What Happened? Investors are now anticipating aggressive rate cuts by the Federal Reserve before the end of the year. The bond market is pricing in a 56.6% chance the Fed will cut interest rates by at least 0.75% by the end of 2023, up from a zero chance just one month ago.
Why It's Important: Rate cuts are typically good news for stock prices, and DataTrek Research co-founder Nicholas Colas said Monday that could certainly be the case in 2023 as well.
Colas said the bond market's recent shift in interest rate expectations could signal that investors believe the credit market disruptions will help alleviate the U.S. inflation problem, allowing the Fed to ease its monetary policy sooner than expected and navigate a "soft landing" for the U.S. economy.
Yet Colas said it's still too early to assume 2023 rate cuts are good news for stocks: it's possible that interest rate expectations are falling because investors are now anticipating a deep recession ahead.
"In that case, we can assume earnings will decline quickly… That would likely not be good for U.S. equity valuations," Colas said.
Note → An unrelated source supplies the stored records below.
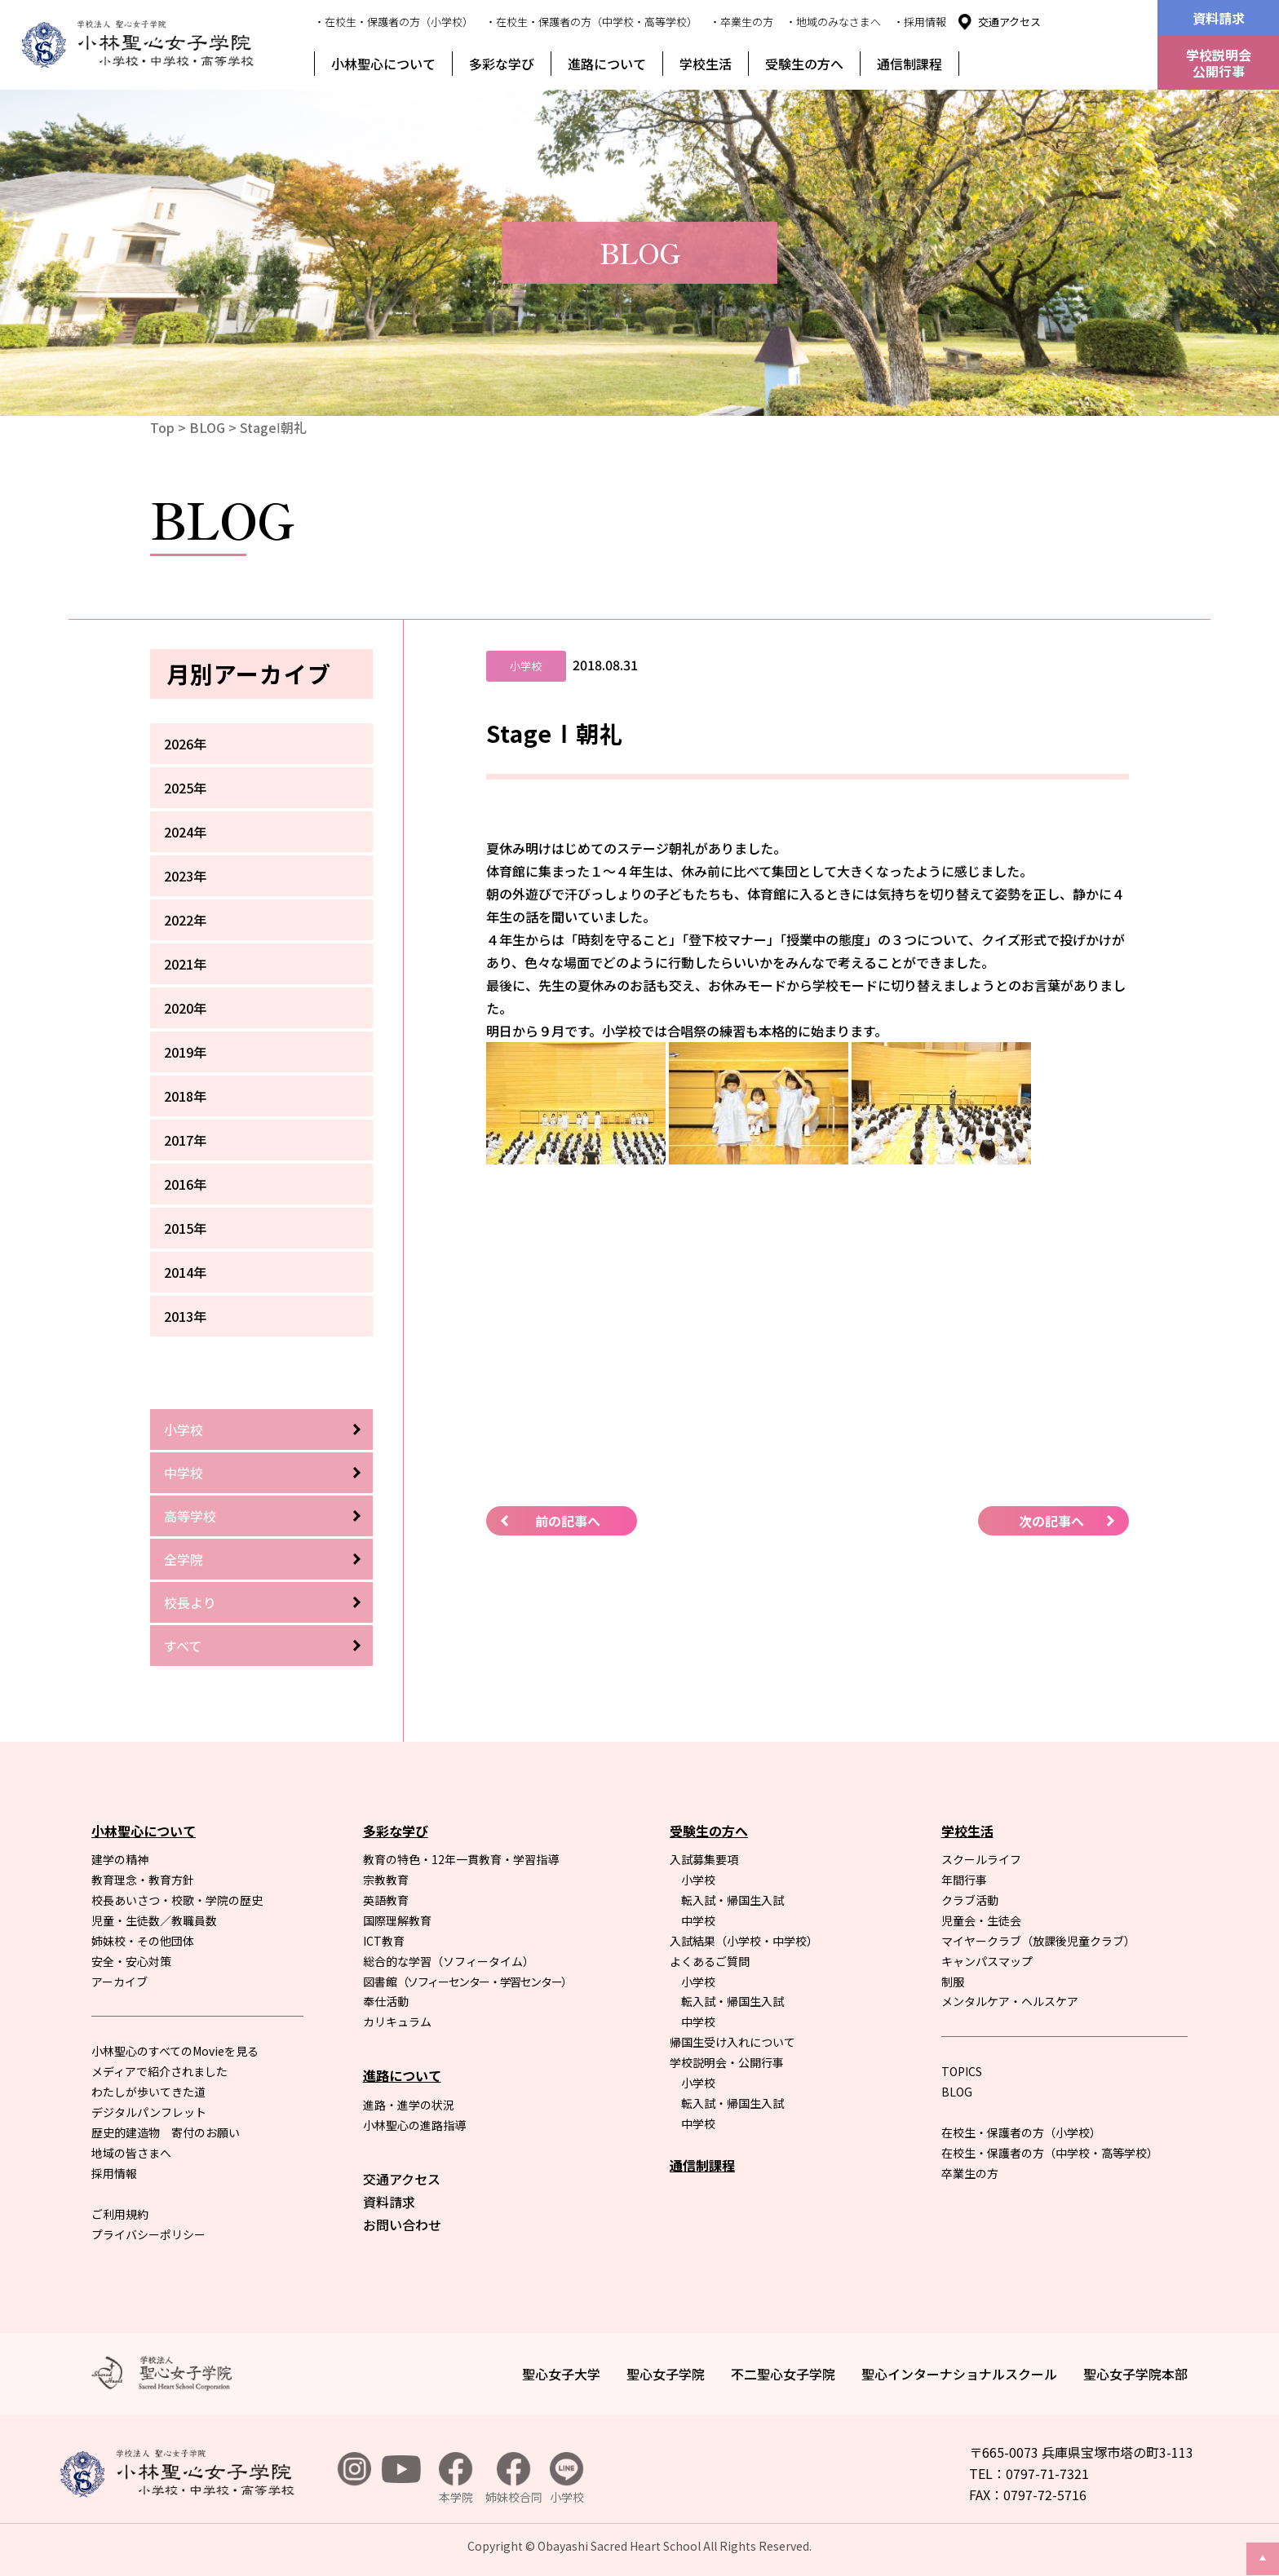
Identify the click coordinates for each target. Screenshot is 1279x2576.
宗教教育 (386, 1879)
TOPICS (961, 2071)
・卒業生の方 (741, 21)
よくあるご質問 (710, 1961)
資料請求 (1219, 18)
Related Link: 15 Years Later, How Much Did The 2008 Financial Crisis Bailouts Actually Cost American Taxpayers?
Benzinga's Take: Given the SPDR S&P 500 ETF Trust SPY is flat in the last five days, Wall Street may actually be split on the reason the Fed may turn to cutting interest rates in the second half of the year. Investors will get another key inflation update on Friday when the Bureau of Economic Analysis releases its February personal consumption expenditures price index reading.